Die qualifizierte Unglaubwürdigkeit der vom Beschwerdeführer vorgetragenen Verfolgungsbehauptungen lässt sich - entgegen der Meinung der belangten Behörde - aber in schlüssiger Weise auch nicht mit dem Fehlen eines Identitätsdokumentes oder mit unrichtigen ("vagen") Angaben zum Fluchtweg begründen, weil dies mit den hier geltend gemachten Fluchtgründen in keinem für ein Urteil über deren (Un)Richtigkeit ausreichend tragfähigen Zusammenhang steht (siehe dazu näher das oben bereits zitierte Erkenntnis vom 21. November 2002, Zl. 99/20/0549, auf dessen Begründung insoweit gemäß § 43 Abs. 2 VwGG verwiesen wird).
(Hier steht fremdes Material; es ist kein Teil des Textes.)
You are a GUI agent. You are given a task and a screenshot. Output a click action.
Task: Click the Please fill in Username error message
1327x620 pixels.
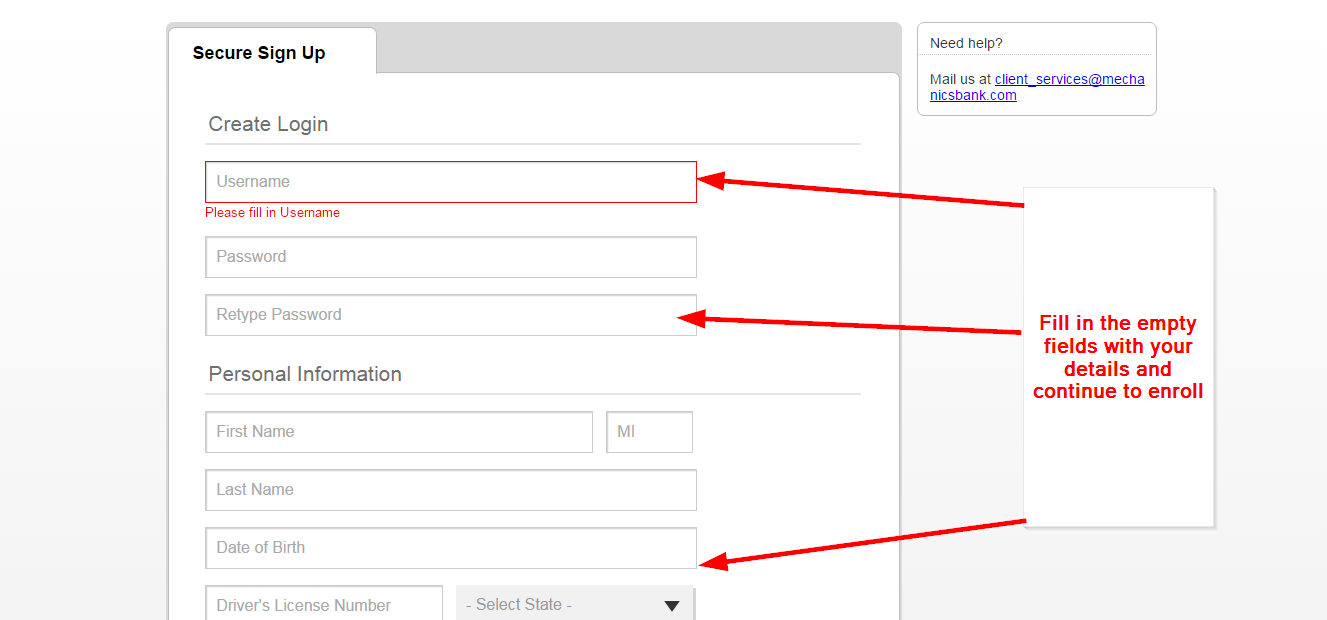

Der Bescheid der belangten Behörde enthält somit auch keine für die Anwendung der Z 3 des § 6 AsylG hinreichende Begründung.

5. Der angefochtene Bescheid war aus den dargestellten Gründen wegen der prävalierenden Rechtswidrigkeit seines Inhaltes gemäß § 42 Abs. 2 Z 1 VwGG aufzuheben.

Der Kostenzuspruch gründet sich auf die §§ 47 ff VwGG in Verbindung mit der VwGH-Aufwandersatzverordnung 2001.